There have been national conversations over the last year or so as to whether the pandemic is causing people to leave public health or be drawn to the career field.

Gardner said she’s seen a bit of both. Change isn’t bad, she said, and new blood and fresh eyes can be advantagous to the CCHD and public health in general.

She said she’s seen burnout, but also who see the challenges and want to take them on.

“But my hope is ultimately that because public health got put more in the limelight that more people are attracted to going into it and got interested because of it.”

Gardner was named public health officer in November 2019, just months before the COVID pandemic hit the county.

At that point, Gardner had worked for 10 years at CCHD and most previously was the interim prevention services division manager and privacy officer.

The position had been vacant since Tanya Houston left to work for Alluvion in March 2019, though the county contracted with Alluvion for Houston to continue filling the health officer role until August 2019.

In 2019, county officials have had numerous discussions about the future of the city-county health department and over the summer, the county was moving forward with plans to outsource some public health functions to Alluvion.

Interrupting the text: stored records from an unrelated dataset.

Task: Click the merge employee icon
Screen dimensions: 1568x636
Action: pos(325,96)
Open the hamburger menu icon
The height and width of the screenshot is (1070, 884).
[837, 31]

Those plans crumbled when some county commissioners started asking for financial details from Alluvion and shortly thereafter, Alluvion withdrew from consideration in favor of other projects it was pursuing.

Over the summer of 2019, the city-county Board of Health, which governs the health department, wanted to hire a new health officer, but Commissioner Joe Briggs had reservations and during a September 2019 meeting presented financial figures to argue that the department was not sustainable as it’s currently structured. He said during that meeting he wanted discussions on outsourcing or reorganizing.

By the end of that September meeting, the consensus was to revise the health officer job description to include a core responsibility of reorganizing CCHD with a focus on prevention services and infectious disease.

After the job was revised, the county received six applicants, according to the Board of Health chairman in 2019.

The county did not revise the overall structure of CCHD since then.